Off topic: RE Iroquoian 'corn'

Rankin, Robert L rankin at ku.edu
Wed Feb 3 02:18:40 UTC 2010


Although it probably doesn't explain the Cherokee word for 'corn', there are other Aztec and even Incan words in southeastern languages brought in by Spanish soldiers who had served with Cortez or Pizzaro in Mexico and Peru.  The Creek word totolo:si 'chicken' is one of them and there is a Quechuan term for 'basket' roving around the SE.  I doubt a concept as central to the culture as 'corn' would have such a military source though, so if this is from Aztec, it's probably pre-Spanish.  Is the "x" in xilo a graph for "sh", as in 16th cent.
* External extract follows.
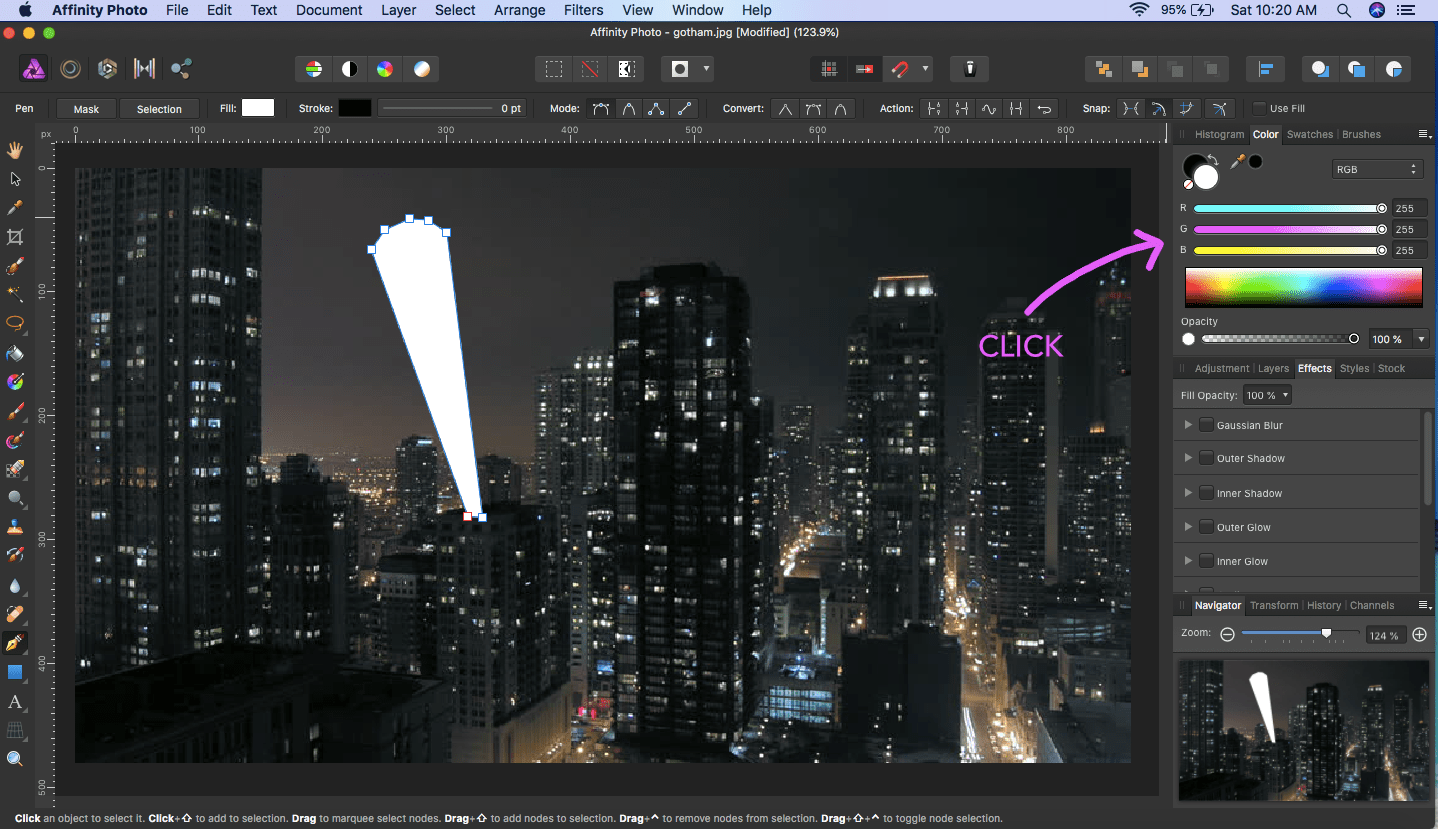Click the zoom in plus icon in Navigator
The width and height of the screenshot is (1438, 829).
(x=1419, y=635)
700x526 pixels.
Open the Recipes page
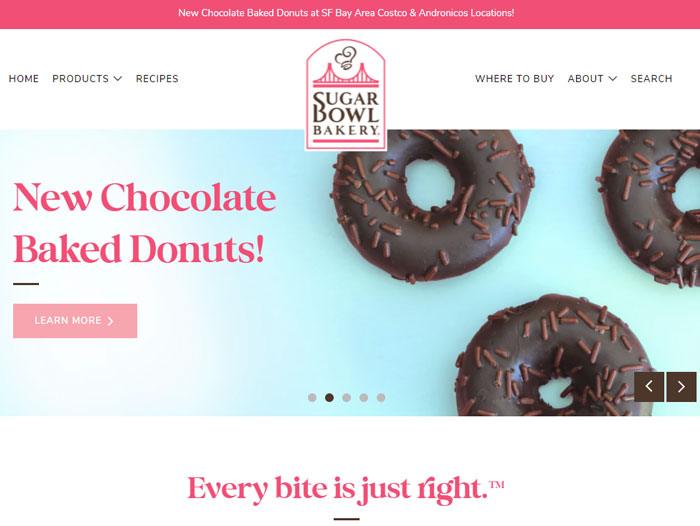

Span., or for [x]??

Bob


-----Original Message-----
From: owner-siouan at lists.Colorado.EDU on behalf of David Kaufman
Sent: Sun 1/31/2010 9:26 PM
To: Siouan List
Subject: Iroquoian 'corn'
 
Hi,

As the title suggests, this is really not a Siouan question but an Iroquoian one, since I know we have a few Iroquoianists here on the List.  My question is this: the Cherokee word for corn is 'selu'; are the words for corn in Northern Iroquoian similar or different?  Also, it seems that the Cherokee word 'selu' may somehow be borrowed from Uto-Aztecan 'xilo'.  Does anyone have any thoughts on how Cherokee could have borrowed this term from Uto-Aztecan? Esp. since no Uto-Aztecan borrowing for corn seems to occur in any other Southeastern language that I know of.  (Correct me if I'm wrong, of course.)  Thanks.